Arbeitskräfte aus Osteuropa: Entspanntes Warten auf den Ansturm
Ab 1. Mai drängen mehr Arbeitnehmer aus Osteuropa ins Land
Nachdem schon jetzt jeder zweite Handwerker und Altenpfleger polnisch zu sprechen scheint, fällt am 1. Mai eine weitere Hürde für Arbeitnehmer aus Polen und sieben weiteren östlichen Staaten. Das führt nicht nur bei arbeitslosen Deutschen zu Befürchtungen, billige Arbeitskräfte würden ins Land strömen, das Lohnniveau ins Bodenlose drücken und Jobs wegnehmen.
Zudem weiß niemand, ob es bei den prognostizierten Zahlen bleibt. Vor allem gering qualifizierte Arbeitnehmer müssen in der Tat die Konkurrenz fürchten. Andererseits haben bereits heute 200 000 Osteuropäer eine Arbeitserlaubnis in Deutschland. Hinzu kommen knapp 300 000 Saisonkräfte, etwa für das ungeliebte Spargelstechen. Und angeblich gibt es eine ebenfalls sechsstellige Zahl von schwarz Beschäftigten, die jetzt in die Legalität wechseln können. All diese haben den Arbeitsmarkt auch nicht ins Kippen gebracht.
Das bedeutet: Das Unbehagen ist logisch, aber hoffentlich unbegründet. Vor allem erweist es sich nachträglich als kluger Schachzug, dass vor sieben Jahren Deutschland neben Österreich als einziges Land in der EU die volle Arbeitnehmerfreizügigkeit verschob. Denn jetzt können wir dem vermuteten Ansturm relativ entspannt entgegensehen. Es gibt zwar auch heute keine Vollbeschäftigung, aber einen sich positiv entwickelnden Arbeitsmarkt. Das war 2004 anders, damals herrschte Angst vor Massenarbeitslosigkeit. Außerdem haben sich dank Mindestlohn die Rahmenbedingungen verbessert.
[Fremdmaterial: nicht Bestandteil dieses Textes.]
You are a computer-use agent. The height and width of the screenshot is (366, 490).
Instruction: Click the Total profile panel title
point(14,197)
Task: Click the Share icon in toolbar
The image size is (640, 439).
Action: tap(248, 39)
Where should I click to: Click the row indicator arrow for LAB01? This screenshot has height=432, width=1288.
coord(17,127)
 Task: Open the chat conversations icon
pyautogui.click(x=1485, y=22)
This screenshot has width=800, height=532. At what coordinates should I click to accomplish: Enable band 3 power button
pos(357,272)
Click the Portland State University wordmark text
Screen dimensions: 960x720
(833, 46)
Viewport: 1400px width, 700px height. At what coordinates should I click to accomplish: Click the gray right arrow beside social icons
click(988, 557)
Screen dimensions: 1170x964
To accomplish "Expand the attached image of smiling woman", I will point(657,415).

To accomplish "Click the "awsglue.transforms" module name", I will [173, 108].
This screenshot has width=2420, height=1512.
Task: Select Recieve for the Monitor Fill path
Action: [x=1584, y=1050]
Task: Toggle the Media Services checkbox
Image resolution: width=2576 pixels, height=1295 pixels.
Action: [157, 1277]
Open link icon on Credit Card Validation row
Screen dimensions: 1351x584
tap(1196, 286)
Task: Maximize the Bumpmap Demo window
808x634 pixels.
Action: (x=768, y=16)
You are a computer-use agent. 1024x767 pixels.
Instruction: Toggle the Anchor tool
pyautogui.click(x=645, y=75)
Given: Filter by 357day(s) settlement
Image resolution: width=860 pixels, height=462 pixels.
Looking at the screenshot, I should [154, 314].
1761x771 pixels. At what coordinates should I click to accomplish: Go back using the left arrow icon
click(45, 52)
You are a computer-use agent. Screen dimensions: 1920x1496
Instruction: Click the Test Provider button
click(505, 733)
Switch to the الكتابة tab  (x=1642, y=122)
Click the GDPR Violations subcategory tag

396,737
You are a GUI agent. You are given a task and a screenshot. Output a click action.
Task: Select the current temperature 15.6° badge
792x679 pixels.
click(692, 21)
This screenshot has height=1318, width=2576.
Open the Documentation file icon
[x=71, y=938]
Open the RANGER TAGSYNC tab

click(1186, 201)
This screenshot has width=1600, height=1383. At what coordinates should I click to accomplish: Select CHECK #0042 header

Wenn jetzt mehr Polen, Slowaken, Letten und andere Osteuropäer hereindrängen, kommt es darauf an, wer das ist. Im Niedriglohnbereich gibt es Tätigkeiten, für die sich im Inland sowieso niemand findet. Da sollten wir den Fremden sagen: Danke, dass Ihr unsere Drecksarbeit macht! Bei qualifizierten Jobs fehlen heute schon Menschen mit speziellen Profilen. Was sich noch verschärfen wird. Teile der Wirtschaft fordern deshalb sogar, aktiv um geeignete Kräfte aus dem Osten zu buhlen, bevor diese in anderen europäischen Staaten eine Existenz finden.
Die neue Freizügigkeit könnte sich langfristig als Vorteil erweisen. Übertriebene Angst ist in NRW schon aus geografischen Gründen nicht angebracht. Wachsamkeit bei Fehlentwicklungen jedoch schon.